WB growth forecast may be optimistic

Credit to Author: BEN KRITZ, TMT| Date: Wed, 03 Apr 2019 18:04:37 +0000

BEN KRITZ

THE World Bank (WB) created a bit of a stir this week by announcing it had reduced its gross domestic product (GDP) growth forecasts for the Philippines. Due to a number of unanticipated challenges, the multinational lender said, it revised its forecast for 2019 downward from 6.5 to 6.4 percent and lowered its forecast for 2020 and 2021 from 6.6 to 6.5 percent respectively.

This is not the sort of news the government likes to hear, so I expect that by the time this column is in print, Sal Panelo will have already been out to offer an incoherent explanation of the WB’s misunderstanding of the Philippines’ economic climate, which is really the envy of the civilized world.
If the new WB forecasts, at least for 2019, are off the mark at all, however, it is likely that they are too optimistic.

The WB highlighted the ongoing delay in enacting the 2019 budget, expected damage and price inflation resulting from the El Nino drought and the general global economic slowdown as the main reasons for revising its forecasts downward.
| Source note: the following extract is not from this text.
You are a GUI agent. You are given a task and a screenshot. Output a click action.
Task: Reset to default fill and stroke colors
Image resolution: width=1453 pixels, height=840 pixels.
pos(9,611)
The WB offered a rather pointed suggestion that passing tax reform measures that have been stalled in Congress since last year will help keep the economy on track, and added that the government should also exercise a bit forward thinking by investing more in public health and education.

Economic forecasts, particularly those dealing with figures like GDP that are almost too broad to be meaningful should be viewed through a blurry lens. The specific forecasts are not that significant; the difference between 6.4 and 6.5 percent GDP growth is practically undetectable even at the largest macroeconomic scales. The qualitative prediction, however, does tell us something: Economic growth will be slightly less than expected for at least the next three years.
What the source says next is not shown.